• _Your objective_:
Rewrite the entries below so that each "GUI agent" becomes "UI assistant", with nothing else changed.

• _Data for the task_:
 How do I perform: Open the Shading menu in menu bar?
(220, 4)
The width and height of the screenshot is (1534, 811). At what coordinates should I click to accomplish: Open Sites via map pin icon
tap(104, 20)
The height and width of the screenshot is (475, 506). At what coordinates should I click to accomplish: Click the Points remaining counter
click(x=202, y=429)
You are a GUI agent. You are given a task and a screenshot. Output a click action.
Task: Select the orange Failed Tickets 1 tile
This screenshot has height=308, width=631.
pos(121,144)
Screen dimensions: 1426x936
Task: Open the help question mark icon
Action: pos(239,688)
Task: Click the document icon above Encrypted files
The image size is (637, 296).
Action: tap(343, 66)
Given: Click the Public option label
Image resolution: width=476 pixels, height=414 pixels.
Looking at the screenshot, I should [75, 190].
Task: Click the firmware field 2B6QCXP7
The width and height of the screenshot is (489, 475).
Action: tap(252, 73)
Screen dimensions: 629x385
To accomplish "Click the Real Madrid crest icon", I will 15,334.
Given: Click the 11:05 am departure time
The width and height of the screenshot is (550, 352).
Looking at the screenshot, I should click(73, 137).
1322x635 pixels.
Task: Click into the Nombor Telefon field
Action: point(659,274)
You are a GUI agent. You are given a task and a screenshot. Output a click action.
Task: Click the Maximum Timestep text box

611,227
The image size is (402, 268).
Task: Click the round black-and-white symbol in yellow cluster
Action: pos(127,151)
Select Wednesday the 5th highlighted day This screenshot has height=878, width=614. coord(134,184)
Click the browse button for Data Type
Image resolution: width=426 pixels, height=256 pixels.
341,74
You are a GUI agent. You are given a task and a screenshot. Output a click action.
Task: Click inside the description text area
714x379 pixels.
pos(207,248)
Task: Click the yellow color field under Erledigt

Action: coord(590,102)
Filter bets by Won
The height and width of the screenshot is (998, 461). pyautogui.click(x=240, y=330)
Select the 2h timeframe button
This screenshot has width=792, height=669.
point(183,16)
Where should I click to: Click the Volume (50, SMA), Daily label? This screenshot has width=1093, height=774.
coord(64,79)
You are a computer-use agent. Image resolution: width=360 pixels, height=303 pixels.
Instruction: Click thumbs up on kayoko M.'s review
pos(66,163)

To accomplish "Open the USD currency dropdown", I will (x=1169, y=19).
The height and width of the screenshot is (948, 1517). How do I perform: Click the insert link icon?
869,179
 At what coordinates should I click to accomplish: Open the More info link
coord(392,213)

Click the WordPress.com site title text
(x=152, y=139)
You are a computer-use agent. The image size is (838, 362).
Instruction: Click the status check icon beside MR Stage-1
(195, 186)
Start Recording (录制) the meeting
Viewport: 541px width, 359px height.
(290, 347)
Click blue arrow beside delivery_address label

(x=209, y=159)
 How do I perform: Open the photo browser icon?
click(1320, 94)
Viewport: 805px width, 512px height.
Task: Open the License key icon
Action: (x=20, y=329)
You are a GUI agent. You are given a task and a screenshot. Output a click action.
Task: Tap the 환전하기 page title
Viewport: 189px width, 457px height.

• _Result for this exercise_:
 How do I perform: Open the Shading menu in menu bar?
(220, 4)
The width and height of the screenshot is (1534, 811). At what coordinates should I click to accomplish: Open Sites via map pin icon
tap(104, 20)
The height and width of the screenshot is (475, 506). At what coordinates should I click to accomplish: Click the Points remaining counter
click(x=202, y=429)
You are a UI assistant. You are given a task and a screenshot. Output a click action.
Task: Select the orange Failed Tickets 1 tile
This screenshot has height=308, width=631.
pos(121,144)
Screen dimensions: 1426x936
Task: Open the help question mark icon
Action: pos(239,688)
Task: Click the document icon above Encrypted files
The image size is (637, 296).
Action: tap(343, 66)
Given: Click the Public option label
Image resolution: width=476 pixels, height=414 pixels.
Looking at the screenshot, I should [75, 190].
Task: Click the firmware field 2B6QCXP7
The width and height of the screenshot is (489, 475).
Action: tap(252, 73)
Screen dimensions: 629x385
To accomplish "Click the Real Madrid crest icon", I will 15,334.
Given: Click the 11:05 am departure time
The width and height of the screenshot is (550, 352).
Looking at the screenshot, I should click(73, 137).
1322x635 pixels.
Task: Click into the Nombor Telefon field
Action: point(659,274)
You are a UI assistant. You are given a task and a screenshot. Output a click action.
Task: Click the Maximum Timestep text box

611,227
The image size is (402, 268).
Task: Click the round black-and-white symbol in yellow cluster
Action: pos(127,151)
Select Wednesday the 5th highlighted day This screenshot has height=878, width=614. coord(134,184)
Click the browse button for Data Type
Image resolution: width=426 pixels, height=256 pixels.
341,74
You are a UI assistant. You are given a task and a screenshot. Output a click action.
Task: Click inside the description text area
714x379 pixels.
pos(207,248)
Task: Click the yellow color field under Erledigt

Action: coord(590,102)
Filter bets by Won
The height and width of the screenshot is (998, 461). pyautogui.click(x=240, y=330)
Select the 2h timeframe button
This screenshot has width=792, height=669.
point(183,16)
Where should I click to: Click the Volume (50, SMA), Daily label? This screenshot has width=1093, height=774.
coord(64,79)
You are a computer-use agent. Image resolution: width=360 pixels, height=303 pixels.
Instruction: Click thumbs up on kayoko M.'s review
pos(66,163)

To accomplish "Open the USD currency dropdown", I will (x=1169, y=19).
The height and width of the screenshot is (948, 1517). How do I perform: Click the insert link icon?
869,179
 At what coordinates should I click to accomplish: Open the More info link
coord(392,213)

Click the WordPress.com site title text
(x=152, y=139)
You are a computer-use agent. The image size is (838, 362).
Instruction: Click the status check icon beside MR Stage-1
(195, 186)
Start Recording (录制) the meeting
Viewport: 541px width, 359px height.
(290, 347)
Click blue arrow beside delivery_address label

(x=209, y=159)
 How do I perform: Open the photo browser icon?
click(1320, 94)
Viewport: 805px width, 512px height.
Task: Open the License key icon
Action: (x=20, y=329)
You are a UI assistant. You are given a task and a screenshot. Output a click action.
Task: Tap the 환전하기 page title
Viewport: 189px width, 457px height.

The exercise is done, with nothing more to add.